## start EXTRACTED DATA

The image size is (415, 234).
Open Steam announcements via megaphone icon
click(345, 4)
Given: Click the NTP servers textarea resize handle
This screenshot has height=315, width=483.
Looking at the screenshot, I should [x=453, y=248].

## end EXTRACTED DATA
## start EXTRACTED DATA

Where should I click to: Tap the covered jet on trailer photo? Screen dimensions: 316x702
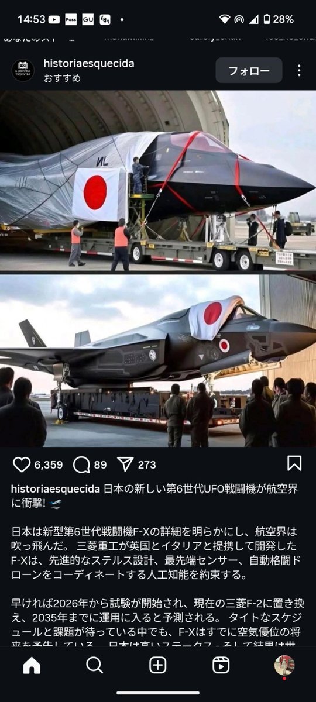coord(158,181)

## end EXTRACTED DATA
## start EXTRACTED DATA

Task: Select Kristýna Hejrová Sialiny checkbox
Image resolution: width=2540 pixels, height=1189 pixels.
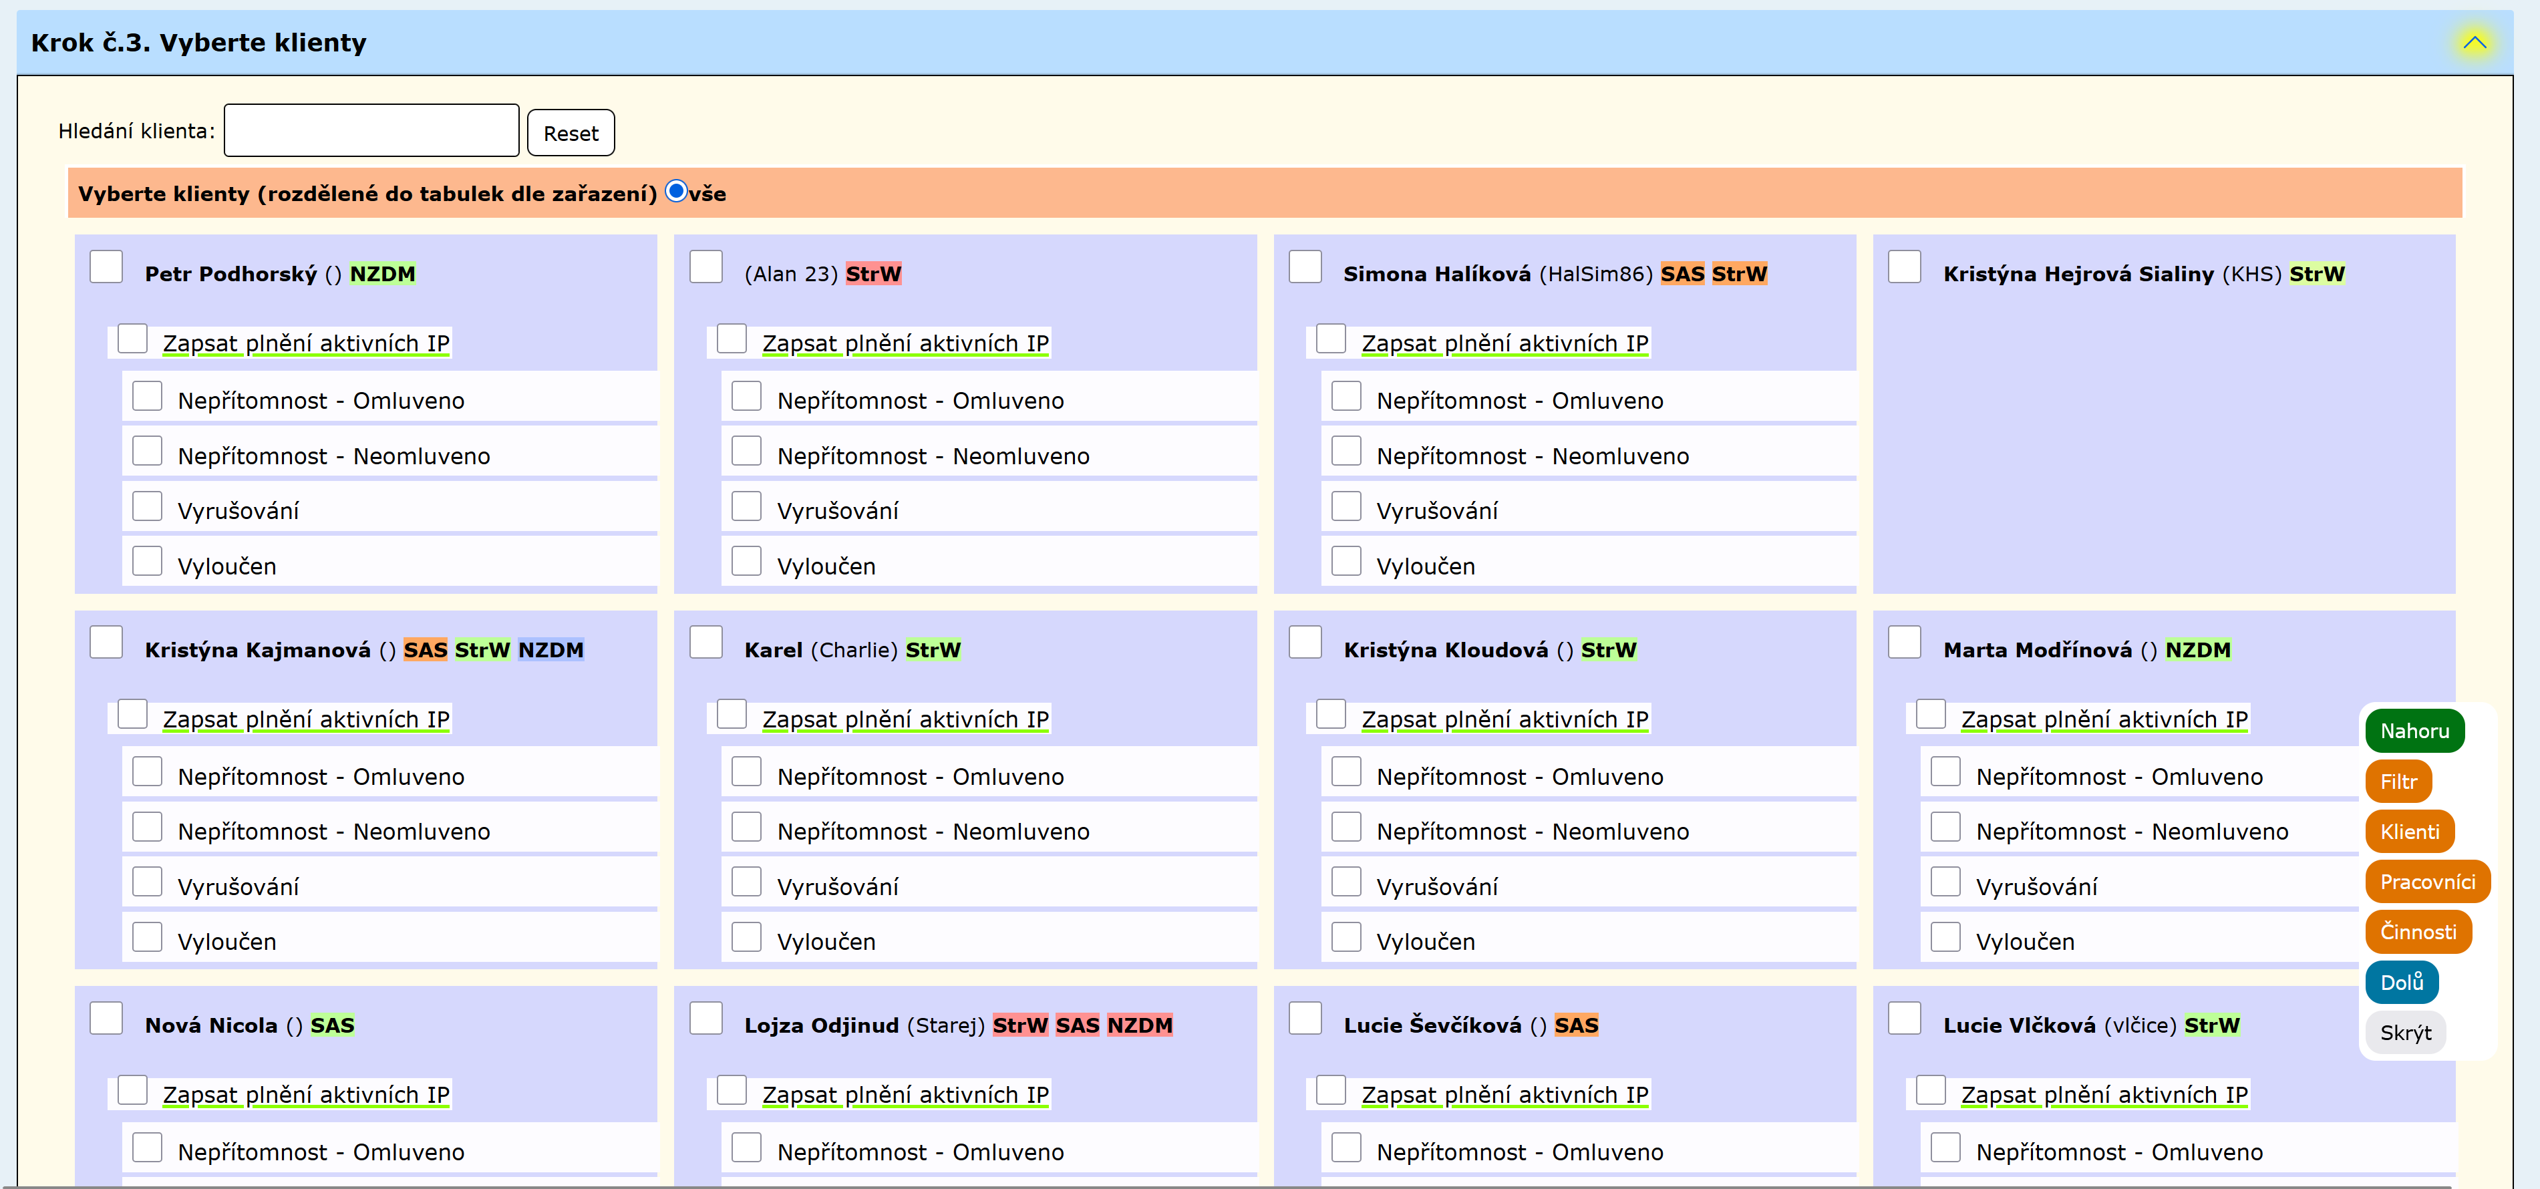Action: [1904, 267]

## end EXTRACTED DATA

### WHAT YOU ARE ASKED TO DO
Write out the data again without any changes, starting at the line containing "The image size is (415, 234)." and ending at the line containing "Looking at the", with both of those lines included.

### COMPLETE ANSWER
The image size is (415, 234).
Open Steam announcements via megaphone icon
click(345, 4)
Given: Click the NTP servers textarea resize handle
This screenshot has height=315, width=483.
Looking at the screenshot, I should [x=453, y=248].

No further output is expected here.